Some of the other deadly sins in the "NBC" (nuclear, biological and chemical) armoury are the biological plagues which still sit in deep vaults in Siberia and Atlanta, a sinister by-product of the American-Soviet Cold War. But both sides know that, once released, the viruses can not be controlled, their effect even more arbitrary than gas.

And chemical agents now sit in the same vault in case the worst does come to the worst. They are there to be used by desperate leaders or madmen. Agent Orange was sprayed on an unsuspecting population with reckless abandon over the Vietnamese in the 1970s. The chemical was designed to defoliate trees which were providing the Vietcong such effective cover. The fact the Vietnamese fighters moved deep underground made no difference to the US generals.

All the Agent did was cause birth defects in the population for years to come.

"The NBC weapons are not terribly effective because they are actually too dangerous for either side to use," says Dr Thomas. "America's attitude has always been to spend lots of money on weapons in order to save lives. They spend millions on them and use so many it becomes an overkill. They have reached the point now where they have so many they could wage war without losing a single life. They just blaze away.

"Depleted uranium shells are just part of this same story. They are low grade nuclear weapons and the military says the dosage is so weak it doesn't matter. But it is now looking like they have underestimated them. I can foresee DU shells no longer being used because they are too dangerous for our troops."

While the scientists, ministers and generals bicker about whether the shells can cause cancer, a North-East family has reason to think they can.

David Robertson, 41, from Durham City, developed an illness after serving in the Gulf. He bleeds both externally and internally and has regular seizures - all conditions which could be caused by DU. He also suffers from epilepsy and is too ill to talk. But his mother, Georgina Hilland, says the issue is "another case of the Government trying to look as if it is doing something" when in fact it isn't. She is demanding a full inquiry.

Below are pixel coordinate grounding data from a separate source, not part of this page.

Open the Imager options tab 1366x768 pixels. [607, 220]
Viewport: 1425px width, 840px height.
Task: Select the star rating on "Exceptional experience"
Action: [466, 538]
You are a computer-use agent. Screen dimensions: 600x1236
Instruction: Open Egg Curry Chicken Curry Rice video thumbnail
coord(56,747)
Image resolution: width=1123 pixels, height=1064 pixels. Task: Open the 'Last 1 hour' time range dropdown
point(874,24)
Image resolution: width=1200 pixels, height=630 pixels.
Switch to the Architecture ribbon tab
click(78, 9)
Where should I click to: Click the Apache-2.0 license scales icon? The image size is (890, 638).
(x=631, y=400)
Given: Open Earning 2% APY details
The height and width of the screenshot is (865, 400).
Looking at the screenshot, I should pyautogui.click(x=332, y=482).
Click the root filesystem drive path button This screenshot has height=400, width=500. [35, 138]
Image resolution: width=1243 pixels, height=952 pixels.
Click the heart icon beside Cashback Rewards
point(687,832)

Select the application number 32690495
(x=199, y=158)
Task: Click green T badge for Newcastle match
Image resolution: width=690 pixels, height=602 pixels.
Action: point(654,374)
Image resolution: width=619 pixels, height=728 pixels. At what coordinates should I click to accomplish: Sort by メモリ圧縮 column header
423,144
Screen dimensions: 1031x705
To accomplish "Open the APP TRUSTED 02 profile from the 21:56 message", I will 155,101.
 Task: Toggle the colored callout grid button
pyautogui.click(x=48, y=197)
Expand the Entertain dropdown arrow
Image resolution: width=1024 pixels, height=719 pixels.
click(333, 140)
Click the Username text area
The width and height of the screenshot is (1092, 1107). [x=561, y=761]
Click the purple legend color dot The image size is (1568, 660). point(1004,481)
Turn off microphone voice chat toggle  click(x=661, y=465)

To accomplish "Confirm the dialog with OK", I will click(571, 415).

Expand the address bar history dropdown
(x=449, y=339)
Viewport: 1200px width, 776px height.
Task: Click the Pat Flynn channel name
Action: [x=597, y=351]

Sunderland University professor and member of the Gulf War illnesses parliamentary group, Malcolm Hooper, also believes there is a risk from the shells - in wartime to the troops and in peacetime to anyone who lives near the factories which make them.

"Often these are covert and are not known to the local population," he says. He also claims there's a risk to anyone living near firing ranges where they are tested, even if they are miles away. "Because the dust can travel between 25 and 30 miles, it can get outside remote areas," he says.

The Ministry of Defence insists that the test-firing of DU shells, which has taken place over the past ten years at Eskmeals in Cumbria and the Solway Firth, doesn't pose a "significant risk" to the public or the environment.

Prof Hooper, who has given evidence on depleted uranium to the Defence Select Committee, adds: "I don't want to scaremonger but I think there is a very real risk. It's unquantifiable at the moment and, if I lived in such an area where there was production or firing, I would be very worried."

So the pressure is growing on the men in white coats to find an answer to the problem they created. In an ironic twist, it is no longer enough to invent effective weapons of destruction, they have to make sure they are safe as well.